Source records:
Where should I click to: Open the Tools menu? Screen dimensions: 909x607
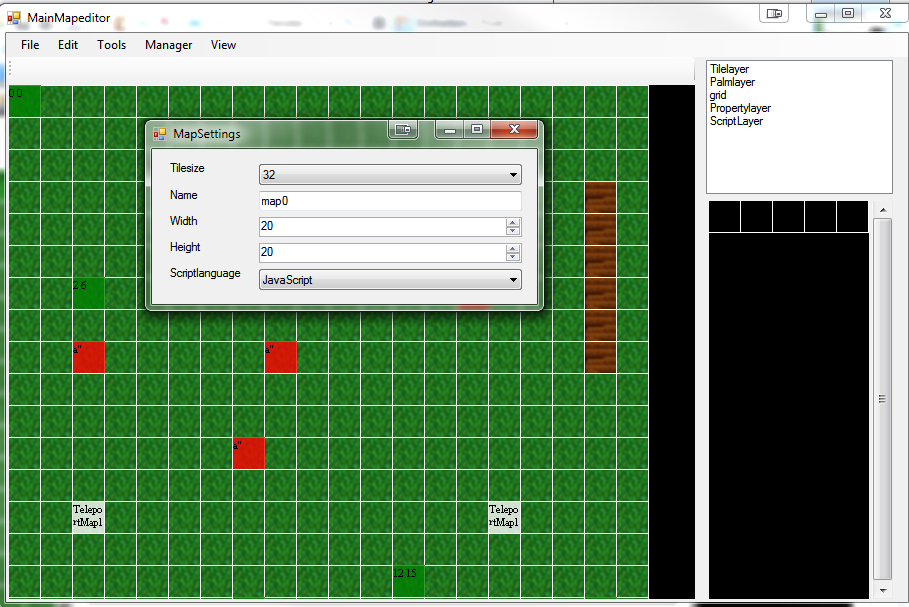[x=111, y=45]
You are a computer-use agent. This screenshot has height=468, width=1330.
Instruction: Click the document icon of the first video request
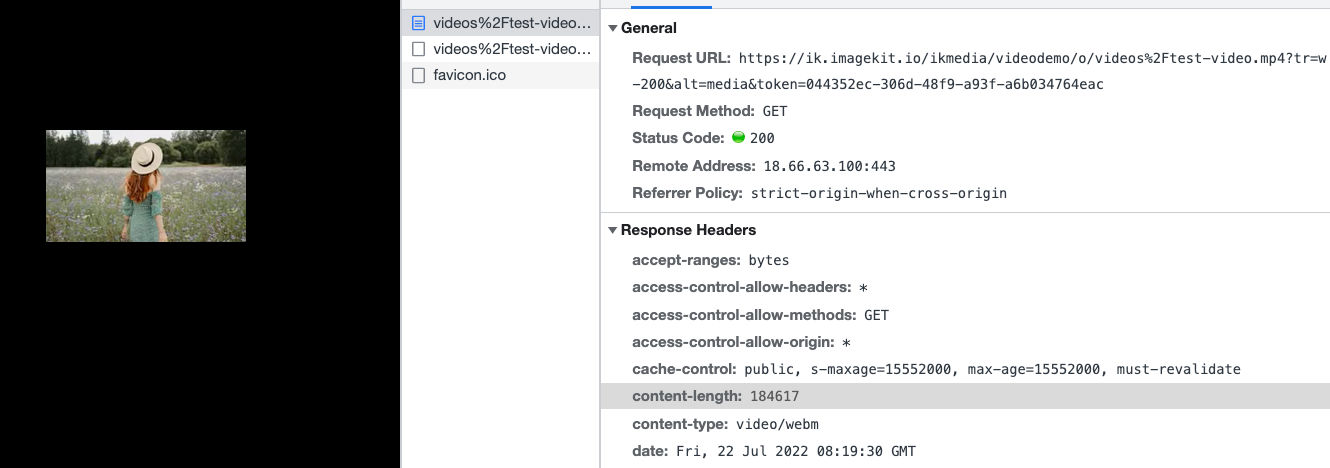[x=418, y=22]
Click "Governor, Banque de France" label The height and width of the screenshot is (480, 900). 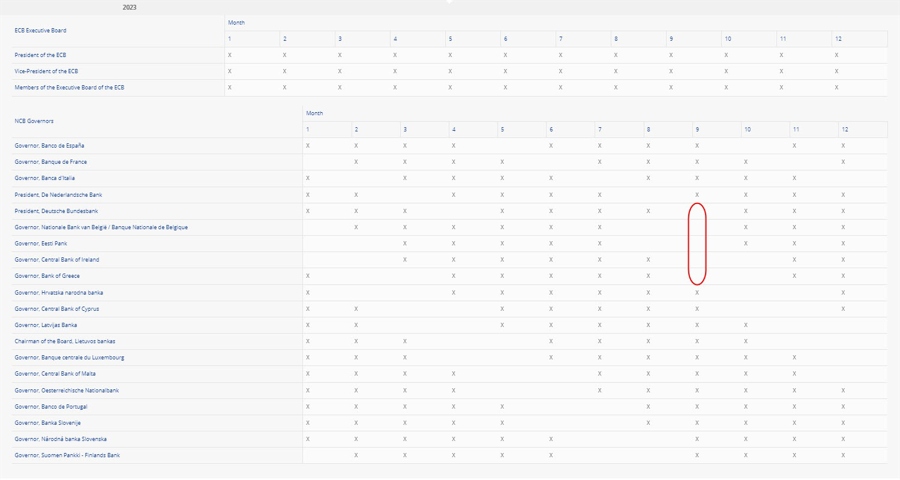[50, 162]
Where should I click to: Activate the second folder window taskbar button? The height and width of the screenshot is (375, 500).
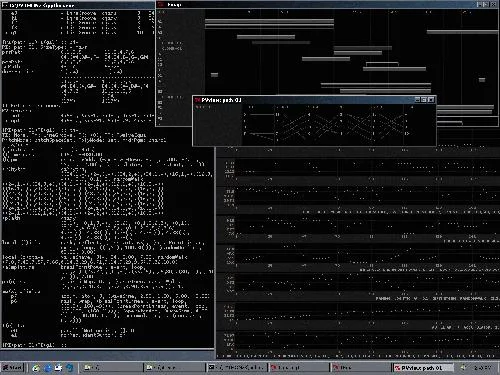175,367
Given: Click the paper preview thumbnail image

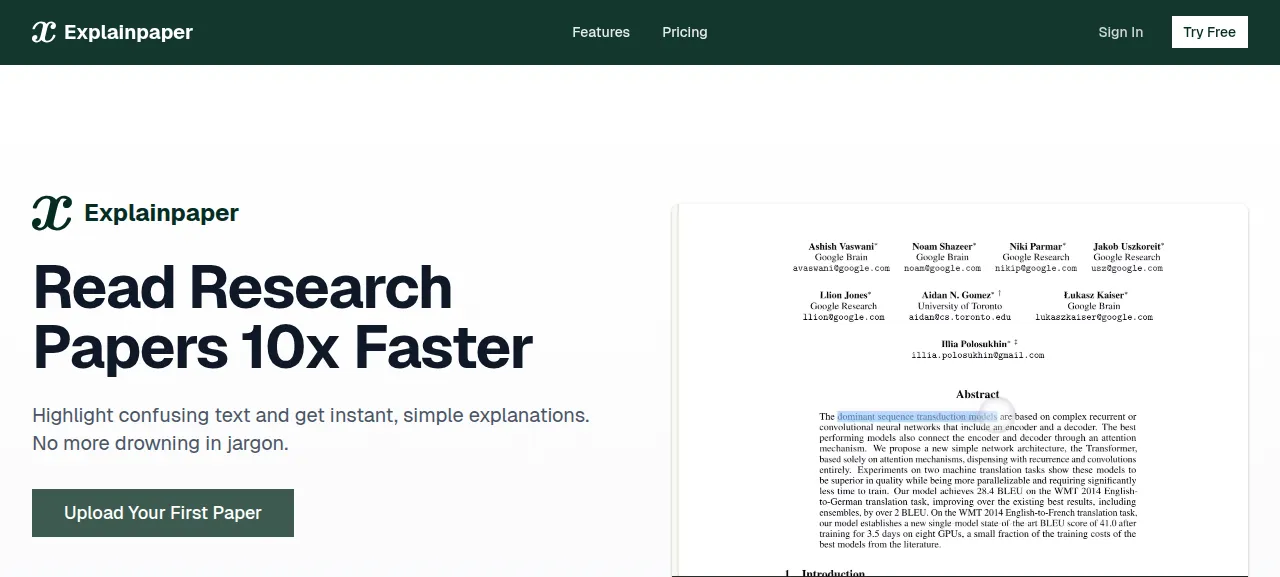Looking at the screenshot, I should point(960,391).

---

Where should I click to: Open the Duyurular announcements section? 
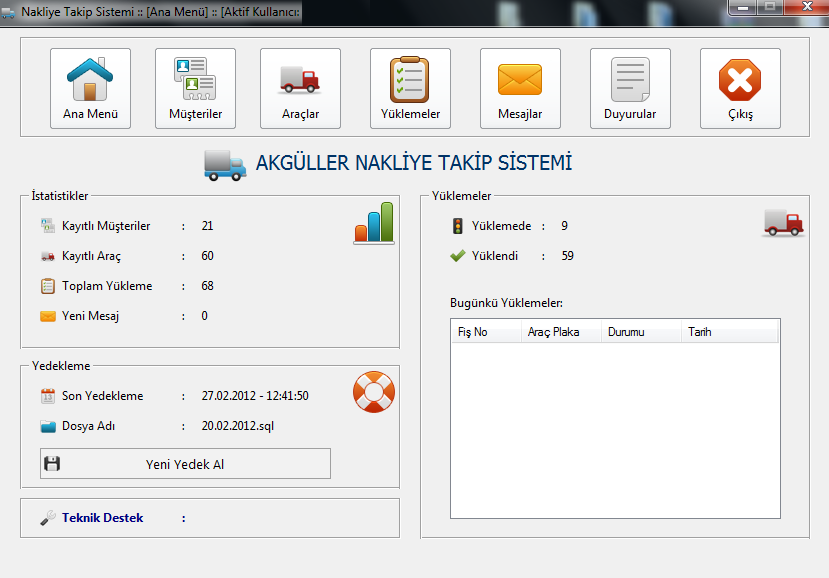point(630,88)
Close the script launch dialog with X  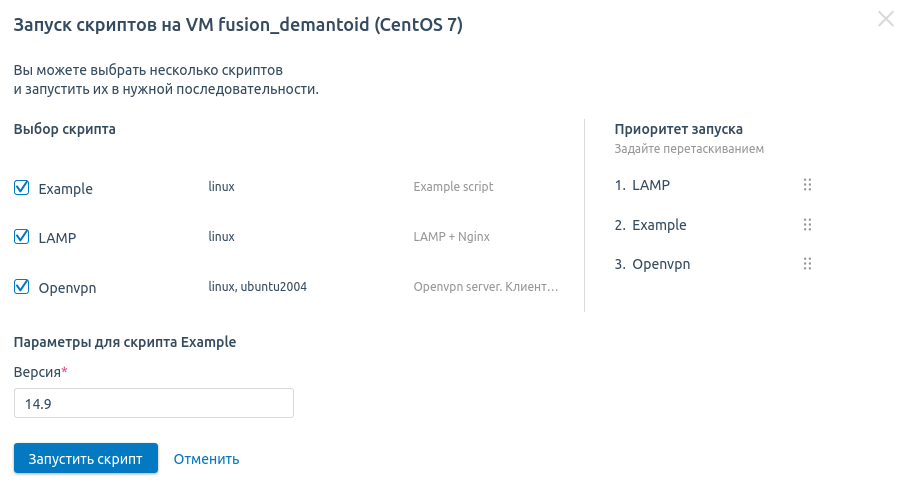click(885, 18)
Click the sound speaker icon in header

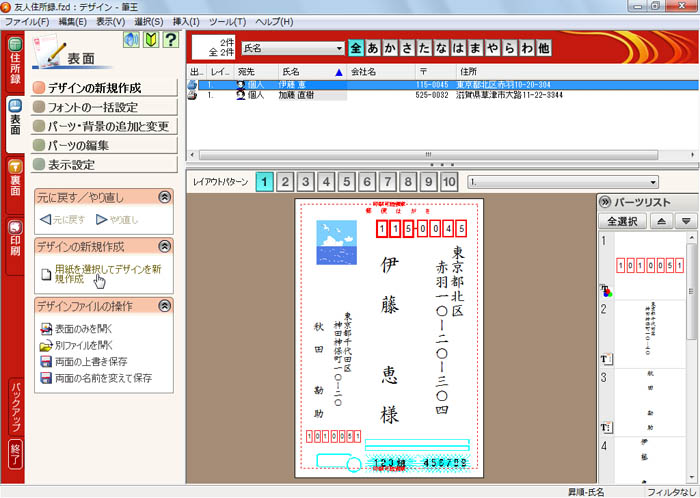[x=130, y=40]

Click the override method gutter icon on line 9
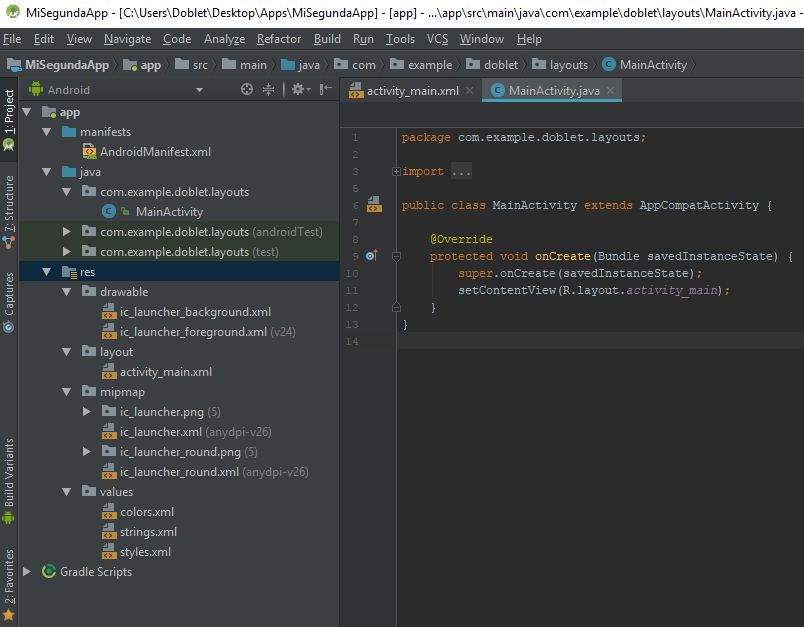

Problem to work on:
Using the data above, set down each line from the line with "Click the sound speaker icon in header" to the line with "Click the override" exactly, both ends included, and leave the pictures behind. Nothing else belongs.

Response area:
Click the sound speaker icon in header

[x=130, y=40]

Click the override method gutter icon on line 9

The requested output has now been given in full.